# [Source passage]
* Begin *

A buffer managing method is disclosed in Japanese Laid Open Patent Publication (JP-A-Heisei 6-44191: a first conventional example). This first conventional example is relevant to a buffer managing method for a multi-processor system, in which data is temporarily stored in a buffer region when the data is transferred between a plurality of processors. A plurality of buffer regions are provided to be independently managed by the processors, respectively. Each processor controls a reserving process in case of use of the buffer region and a releasing process in case of no necessity of the buffer region to manage the buffer region.
FIG. 1 is a block diagram showing the configuration of the conventional multi-processor system of the first conventional example. The multi-processor system 101 is provided with a plurality of processors (e.g., MPUs) 102-1 to 102-n and a shared memory 103 connected to the processors 102-1 to 102-n via a bus 104. The shared memory 103 has a plurality of message buffers 108-1 to 108-n respectively corresponding to the plurality of processors 102-1 to 102-n. Each of the plurality of processors 102-1 to 102-n manages a corresponding one of the plurality of message buffers 108-1 to 108-n. For example, the message buffer 108-1 is managed by the processor 102-1.
FIG. 2 is a block diagram illustrating the operation of the first conventional example of multi-processor system shown in FIG. 1. Here, it is assumed that there are provided two processors 102-1 and 102-2, in which a message is transmitted from the processor 102-1 to the processor 102-2. At this time, the multi-processor system 101 operates as follows: (1) the processor 102-1 issues a request for reserving a message storage region to the message buffer 108-1 managed by the processor 102-1 per se, thereby reserving the message storage region in the message buffer 108-1; (2) the processor 102-1 transfers a message to the message storage region; (3) the processor 102-2 reads out the message stored in the message buffer 108-1; (4) the processor 102-2 notifies the processor 102-1 of the release of the message storage region in the message buffer 108-1; and (5) the processor 102-1 releases the message storage region in the message buffer 108-1. In this way, the processor 102 manages the reservation and release of the message storage region in the message buffer 108. As the managing method, a method for managing “free or in use” with a bit map and a chain managing method.
In the above example, only one message buffer 108-1 is used, and an FIFO method is adopted for the message buffer 108-1 as a message managing method. As a consequence, a sequence of messages can be kept, but the priorities of messages cannot be reflected. Therefore, a technique is demanded in which the function and performance of the multi-processor system are fulfilled by giving a priority to a message and increasing options of applications.
Furthermore, in order to avoid any confliction of accesses to management data of the message buffer 108 by the plurality of processors 102, the management data of the message buffer 108-1 is managed only by the assigned processor 102-1. In addition, the reserving process and releasing process of the message storage region in the message buffer 108-1 are independently performed by the processor 102-1. Therefore, after the processor 102-2 as a data transmission destination (i.e., on a reception side) receives the message, the processor 102-2 cannot directly perform the releasing process of the message storage region, thereby producing a slight time difference (i.e., a delay) until the processor 102-1 has performed the releasing process. As a result, a technique has been desired such that such a time difference (i.e., a delay) should be eliminated, so as to enhance the throughput of communications between the processors.

SUMMARY OF THE INVENTION

In an aspect of the present invention, a multi-processor system includes: a plurality of processors; and a memory section configured to be provided to store a message sent from one of the plurality of processors to another, wherein the memory section includes: a plurality of first buffer regions, each of which corresponds to one of the plurality of processors on a message reception side.

* End *

# [Requirement 1]
Answer these questions from the buffer-management passage:
(a) Through what is the shared memory connected to the processors?
(b) Which processor manages message buffer 108-1?
(c) What message managing method is used for message buffer 108-1?
# [Requirement 2]
Count the lines of the entries that contain the string "Switch", with case counting. Give only the number.

# [Records to process]
* Begin *

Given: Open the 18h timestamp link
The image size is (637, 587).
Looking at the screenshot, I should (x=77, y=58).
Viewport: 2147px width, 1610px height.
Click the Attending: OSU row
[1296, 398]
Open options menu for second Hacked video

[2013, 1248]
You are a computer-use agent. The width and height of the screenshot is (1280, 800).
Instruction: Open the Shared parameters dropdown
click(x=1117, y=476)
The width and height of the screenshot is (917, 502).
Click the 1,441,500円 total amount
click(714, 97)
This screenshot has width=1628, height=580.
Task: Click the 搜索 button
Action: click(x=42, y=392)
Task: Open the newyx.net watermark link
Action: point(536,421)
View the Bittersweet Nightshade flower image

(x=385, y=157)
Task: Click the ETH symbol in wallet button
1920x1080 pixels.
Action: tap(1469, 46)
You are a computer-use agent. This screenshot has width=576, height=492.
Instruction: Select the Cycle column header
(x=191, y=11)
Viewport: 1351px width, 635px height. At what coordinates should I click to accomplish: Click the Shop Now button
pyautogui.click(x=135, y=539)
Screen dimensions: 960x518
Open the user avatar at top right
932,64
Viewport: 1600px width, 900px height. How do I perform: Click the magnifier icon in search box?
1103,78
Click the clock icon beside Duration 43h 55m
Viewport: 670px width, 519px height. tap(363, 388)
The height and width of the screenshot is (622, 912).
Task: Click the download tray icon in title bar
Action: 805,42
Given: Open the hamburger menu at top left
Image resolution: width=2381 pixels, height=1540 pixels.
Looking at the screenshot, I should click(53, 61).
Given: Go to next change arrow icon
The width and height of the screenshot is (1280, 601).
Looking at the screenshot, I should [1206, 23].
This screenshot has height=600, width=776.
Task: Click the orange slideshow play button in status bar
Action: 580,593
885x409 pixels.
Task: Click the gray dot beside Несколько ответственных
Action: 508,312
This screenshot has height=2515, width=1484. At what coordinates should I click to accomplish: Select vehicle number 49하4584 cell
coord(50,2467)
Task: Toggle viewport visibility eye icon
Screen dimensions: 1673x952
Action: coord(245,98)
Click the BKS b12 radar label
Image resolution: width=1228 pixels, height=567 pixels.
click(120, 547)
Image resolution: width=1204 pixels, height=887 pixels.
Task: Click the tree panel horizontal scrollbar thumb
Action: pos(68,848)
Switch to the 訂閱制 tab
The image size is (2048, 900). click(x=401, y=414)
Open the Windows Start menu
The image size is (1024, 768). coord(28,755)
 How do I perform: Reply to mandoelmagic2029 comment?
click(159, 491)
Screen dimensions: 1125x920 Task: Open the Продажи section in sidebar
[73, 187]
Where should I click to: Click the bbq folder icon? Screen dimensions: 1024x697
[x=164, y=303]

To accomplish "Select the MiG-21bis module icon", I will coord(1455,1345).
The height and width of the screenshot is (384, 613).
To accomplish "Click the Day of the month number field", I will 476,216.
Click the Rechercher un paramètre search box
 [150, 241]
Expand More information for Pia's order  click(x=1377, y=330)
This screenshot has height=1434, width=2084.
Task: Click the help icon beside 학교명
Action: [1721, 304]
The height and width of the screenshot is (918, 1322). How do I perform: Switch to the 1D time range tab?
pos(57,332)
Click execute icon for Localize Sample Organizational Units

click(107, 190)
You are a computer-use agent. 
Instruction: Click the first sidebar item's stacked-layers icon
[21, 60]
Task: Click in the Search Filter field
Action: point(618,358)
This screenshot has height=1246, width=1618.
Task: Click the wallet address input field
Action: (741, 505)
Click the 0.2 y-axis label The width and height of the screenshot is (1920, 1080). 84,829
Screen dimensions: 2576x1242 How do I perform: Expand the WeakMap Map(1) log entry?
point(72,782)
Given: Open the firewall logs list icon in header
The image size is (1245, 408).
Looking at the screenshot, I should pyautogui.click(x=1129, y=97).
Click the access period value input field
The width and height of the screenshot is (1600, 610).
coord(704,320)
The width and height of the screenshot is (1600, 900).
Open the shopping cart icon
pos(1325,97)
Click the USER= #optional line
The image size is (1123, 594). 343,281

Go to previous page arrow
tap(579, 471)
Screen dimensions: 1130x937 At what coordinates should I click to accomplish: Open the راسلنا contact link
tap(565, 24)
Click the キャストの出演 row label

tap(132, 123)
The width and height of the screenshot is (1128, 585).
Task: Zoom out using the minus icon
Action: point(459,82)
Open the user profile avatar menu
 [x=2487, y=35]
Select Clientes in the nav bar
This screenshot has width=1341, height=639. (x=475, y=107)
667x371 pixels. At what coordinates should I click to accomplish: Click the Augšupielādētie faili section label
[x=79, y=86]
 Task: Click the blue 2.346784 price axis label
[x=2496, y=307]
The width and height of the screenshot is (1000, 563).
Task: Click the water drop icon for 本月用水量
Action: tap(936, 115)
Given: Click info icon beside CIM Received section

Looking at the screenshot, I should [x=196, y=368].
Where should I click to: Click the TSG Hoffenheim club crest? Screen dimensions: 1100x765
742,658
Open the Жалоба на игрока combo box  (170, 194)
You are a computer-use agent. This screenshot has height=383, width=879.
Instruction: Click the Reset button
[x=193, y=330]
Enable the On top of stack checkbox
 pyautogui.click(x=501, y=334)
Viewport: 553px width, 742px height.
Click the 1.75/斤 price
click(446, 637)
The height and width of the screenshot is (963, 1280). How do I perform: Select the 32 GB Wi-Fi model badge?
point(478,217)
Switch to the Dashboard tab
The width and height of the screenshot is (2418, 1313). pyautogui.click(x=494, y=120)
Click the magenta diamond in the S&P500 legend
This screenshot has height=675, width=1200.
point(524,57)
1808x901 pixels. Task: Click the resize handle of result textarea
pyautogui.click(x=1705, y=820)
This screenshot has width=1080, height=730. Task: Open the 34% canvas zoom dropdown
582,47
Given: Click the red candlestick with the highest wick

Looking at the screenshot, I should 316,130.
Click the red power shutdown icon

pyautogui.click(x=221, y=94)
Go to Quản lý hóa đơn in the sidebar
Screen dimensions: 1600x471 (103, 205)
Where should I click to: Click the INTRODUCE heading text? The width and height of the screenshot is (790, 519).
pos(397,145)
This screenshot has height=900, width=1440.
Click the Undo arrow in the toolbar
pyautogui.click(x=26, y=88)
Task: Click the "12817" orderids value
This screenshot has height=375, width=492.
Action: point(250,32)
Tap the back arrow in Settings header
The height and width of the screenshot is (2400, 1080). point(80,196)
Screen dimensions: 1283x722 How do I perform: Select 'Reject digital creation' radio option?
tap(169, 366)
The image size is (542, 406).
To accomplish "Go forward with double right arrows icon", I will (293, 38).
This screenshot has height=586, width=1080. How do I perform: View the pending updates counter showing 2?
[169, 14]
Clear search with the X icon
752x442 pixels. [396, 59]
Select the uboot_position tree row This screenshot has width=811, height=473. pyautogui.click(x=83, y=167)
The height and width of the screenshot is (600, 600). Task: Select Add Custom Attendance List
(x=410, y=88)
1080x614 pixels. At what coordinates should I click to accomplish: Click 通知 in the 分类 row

* End *

# [Response 1]
(a) A bus (bus 104).
(b) Processor 102-1.
(c) A FIFO method.

# [Response 2]
3